__Exercise description__
Count how many lines in the entries below hold the string "computer", and respond with that number only.

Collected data

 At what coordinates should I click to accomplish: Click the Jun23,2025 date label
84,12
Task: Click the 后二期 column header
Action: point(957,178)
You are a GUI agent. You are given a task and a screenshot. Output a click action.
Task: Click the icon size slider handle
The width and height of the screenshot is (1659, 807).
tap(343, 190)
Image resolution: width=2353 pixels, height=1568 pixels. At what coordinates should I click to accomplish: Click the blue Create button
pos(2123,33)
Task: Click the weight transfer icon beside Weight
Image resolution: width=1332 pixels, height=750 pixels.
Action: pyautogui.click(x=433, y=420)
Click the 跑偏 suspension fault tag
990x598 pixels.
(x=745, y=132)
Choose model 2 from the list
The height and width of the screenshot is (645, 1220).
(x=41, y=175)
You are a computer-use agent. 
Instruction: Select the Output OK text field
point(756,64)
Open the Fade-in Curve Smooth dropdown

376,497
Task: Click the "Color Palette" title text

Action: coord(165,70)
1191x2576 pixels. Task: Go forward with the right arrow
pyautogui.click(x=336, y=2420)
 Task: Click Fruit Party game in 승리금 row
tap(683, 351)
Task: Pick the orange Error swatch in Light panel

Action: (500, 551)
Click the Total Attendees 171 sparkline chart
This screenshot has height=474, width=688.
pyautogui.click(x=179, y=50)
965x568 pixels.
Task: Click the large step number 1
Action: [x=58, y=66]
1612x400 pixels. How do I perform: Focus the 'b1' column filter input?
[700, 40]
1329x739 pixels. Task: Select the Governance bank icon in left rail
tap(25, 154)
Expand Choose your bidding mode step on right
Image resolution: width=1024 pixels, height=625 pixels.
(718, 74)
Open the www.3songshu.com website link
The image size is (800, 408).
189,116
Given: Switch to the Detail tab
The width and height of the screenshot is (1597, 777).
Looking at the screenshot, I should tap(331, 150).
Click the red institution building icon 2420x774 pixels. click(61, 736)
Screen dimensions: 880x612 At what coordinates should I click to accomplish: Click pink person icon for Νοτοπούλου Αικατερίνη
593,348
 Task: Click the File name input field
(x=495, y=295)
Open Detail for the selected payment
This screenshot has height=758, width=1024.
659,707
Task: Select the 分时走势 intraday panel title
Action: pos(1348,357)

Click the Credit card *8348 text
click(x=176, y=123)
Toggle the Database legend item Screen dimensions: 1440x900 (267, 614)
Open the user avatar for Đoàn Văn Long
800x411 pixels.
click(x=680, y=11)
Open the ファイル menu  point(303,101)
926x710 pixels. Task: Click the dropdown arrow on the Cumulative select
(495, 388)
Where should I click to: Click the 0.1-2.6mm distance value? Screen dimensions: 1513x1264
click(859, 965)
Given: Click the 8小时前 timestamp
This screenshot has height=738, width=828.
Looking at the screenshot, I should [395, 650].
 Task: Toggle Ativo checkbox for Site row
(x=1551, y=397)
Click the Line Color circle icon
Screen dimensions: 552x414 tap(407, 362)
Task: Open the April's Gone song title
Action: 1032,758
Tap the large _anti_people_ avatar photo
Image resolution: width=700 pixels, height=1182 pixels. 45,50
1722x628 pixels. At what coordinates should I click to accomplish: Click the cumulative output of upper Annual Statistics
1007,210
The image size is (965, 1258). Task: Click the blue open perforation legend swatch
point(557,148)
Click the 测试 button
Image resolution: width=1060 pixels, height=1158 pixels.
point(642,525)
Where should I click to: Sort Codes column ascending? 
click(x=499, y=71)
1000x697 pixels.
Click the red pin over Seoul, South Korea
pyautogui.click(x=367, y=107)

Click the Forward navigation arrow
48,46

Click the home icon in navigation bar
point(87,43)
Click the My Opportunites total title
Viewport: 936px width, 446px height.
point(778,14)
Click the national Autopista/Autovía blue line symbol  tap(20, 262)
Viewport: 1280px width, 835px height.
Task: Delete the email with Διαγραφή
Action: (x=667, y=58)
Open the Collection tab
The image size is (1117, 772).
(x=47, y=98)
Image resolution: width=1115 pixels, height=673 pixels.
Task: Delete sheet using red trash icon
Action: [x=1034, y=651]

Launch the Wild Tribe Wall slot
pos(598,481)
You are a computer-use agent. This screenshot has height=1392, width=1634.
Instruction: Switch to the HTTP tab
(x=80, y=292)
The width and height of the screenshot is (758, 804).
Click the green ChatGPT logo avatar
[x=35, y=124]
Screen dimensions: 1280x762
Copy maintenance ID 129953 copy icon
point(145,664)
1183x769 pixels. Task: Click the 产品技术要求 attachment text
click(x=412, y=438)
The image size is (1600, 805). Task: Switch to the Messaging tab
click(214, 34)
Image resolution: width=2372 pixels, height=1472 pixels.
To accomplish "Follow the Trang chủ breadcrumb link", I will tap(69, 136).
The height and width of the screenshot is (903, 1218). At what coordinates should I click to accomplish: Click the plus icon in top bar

__Answer to this problem__
2